Levantei-me e fui ver o mar, sentir o cheiro do mar. Sentei-me num banco de pau, num café que há muito já não ia. Levei um livro que se intitula: "Goste de Si". Nunca acreditei nestes livros de auto-ajuda. Levei, porque queria respostas, ajudas... Pedi um abatanado e ali fiquei a ler e a ver as horas passar. Li-o de fio a pavio. Entendi, que temos de gostar de nós, gostei da metafora da mascara de oxigenio dos aviões, primeiro nós e depois as crianças, pois só se tivermos bem conseguimos ajudar os outros.

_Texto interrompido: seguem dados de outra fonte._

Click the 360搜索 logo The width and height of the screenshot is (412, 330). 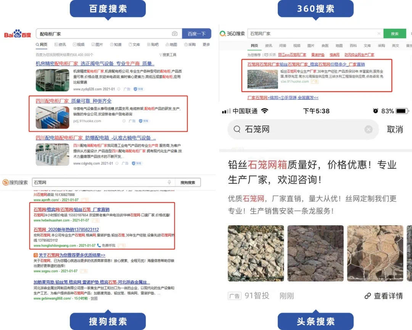(236, 33)

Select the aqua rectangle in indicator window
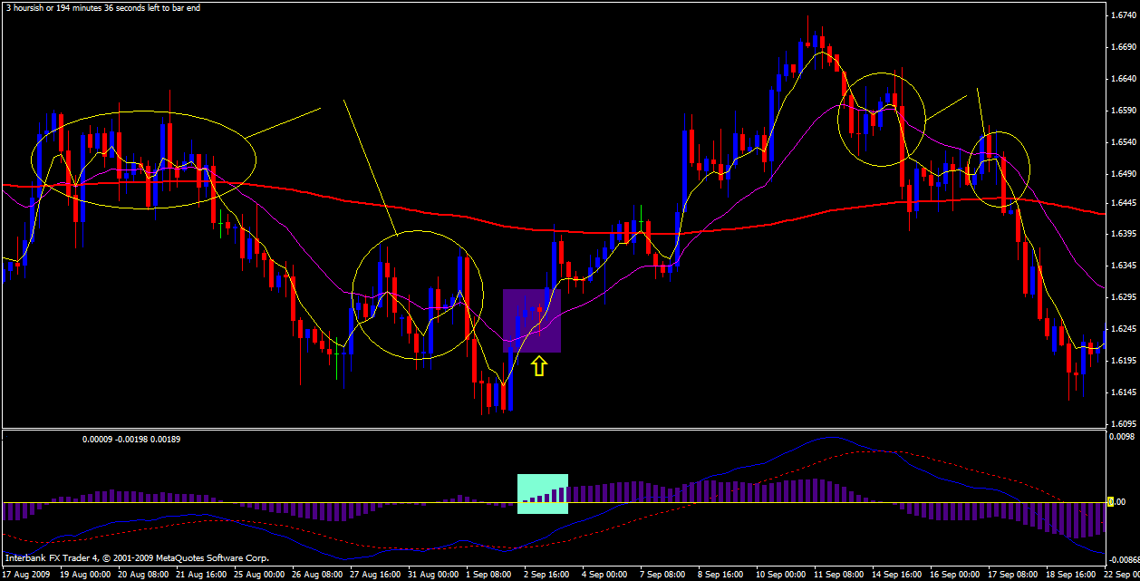pyautogui.click(x=542, y=494)
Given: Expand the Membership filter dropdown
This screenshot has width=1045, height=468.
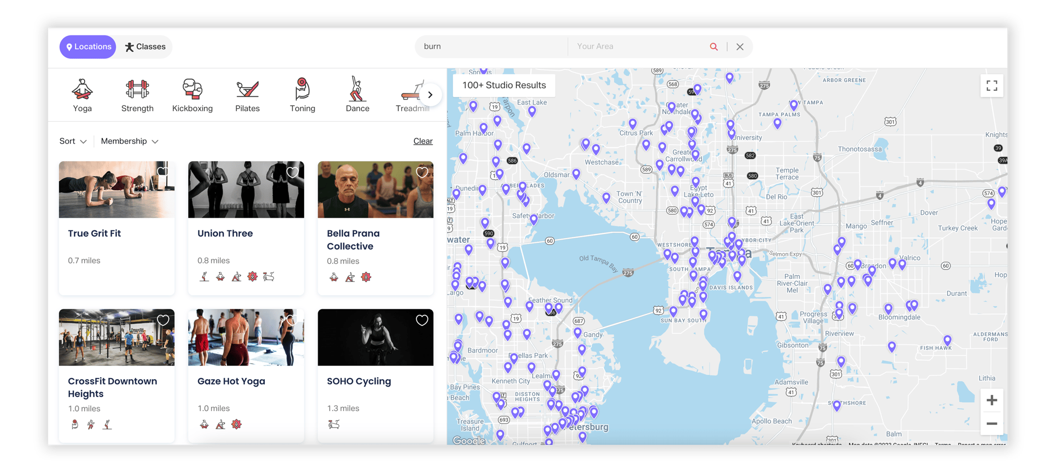Looking at the screenshot, I should [129, 141].
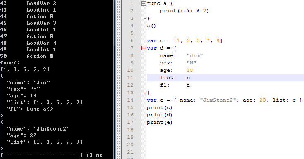Image resolution: width=304 pixels, height=159 pixels.
Task: Click line number 6 in the gutter
Action: coord(132,40)
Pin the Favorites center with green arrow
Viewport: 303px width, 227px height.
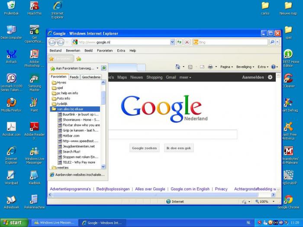(104, 68)
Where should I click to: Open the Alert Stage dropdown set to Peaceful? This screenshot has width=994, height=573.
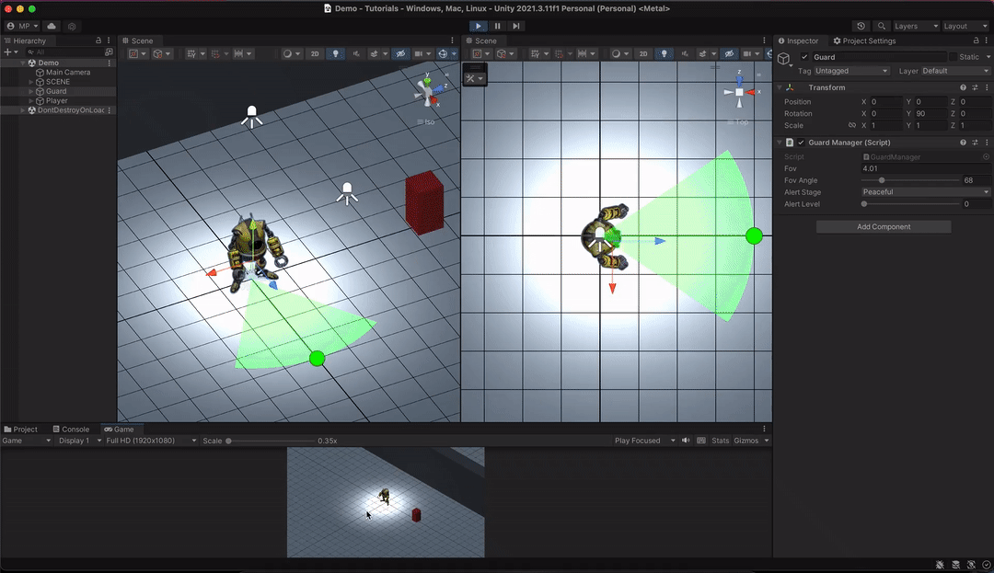click(x=925, y=192)
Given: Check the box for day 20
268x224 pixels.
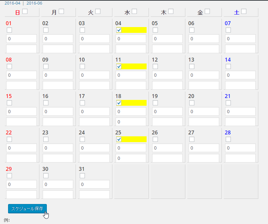Looking at the screenshot, I should [x=192, y=103].
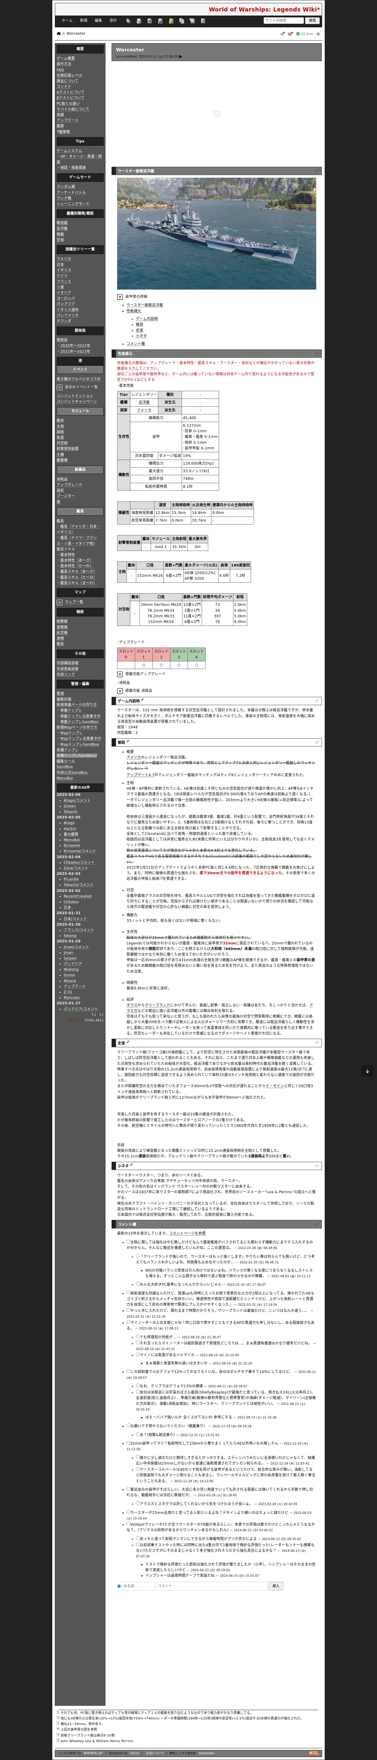Select the radio button beside the お名前 field
The image size is (377, 1760).
tap(119, 1586)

Tenho de crescer, crescer por dentro. Aceitar que posso estar sozinha, sozinha com os meus filhos. Aceitar que a vida é um canal de passagem, quer para outro lado quer não, mas não podemos controlar tudo, temos que ser felizes e permitir essa felicidade. Temos de limpar o canal para podermos atrair aquilo que nos permite ser feliz e não mais do mesmo.
Percebi que a tristeza é necessária mas passageira, temos de permanecer enquanto achamos necessário, mas temos de nos encontrar e encontrar essa felicidade sem ali permanecer...
Queria sair, ver gente, outras caras, dançar... Não há ninguém... Aceitar que este é o processo e que vou ter de continuar o caminho e sei que se tornará mais limpo mais cedo do que penso. Assim acredito.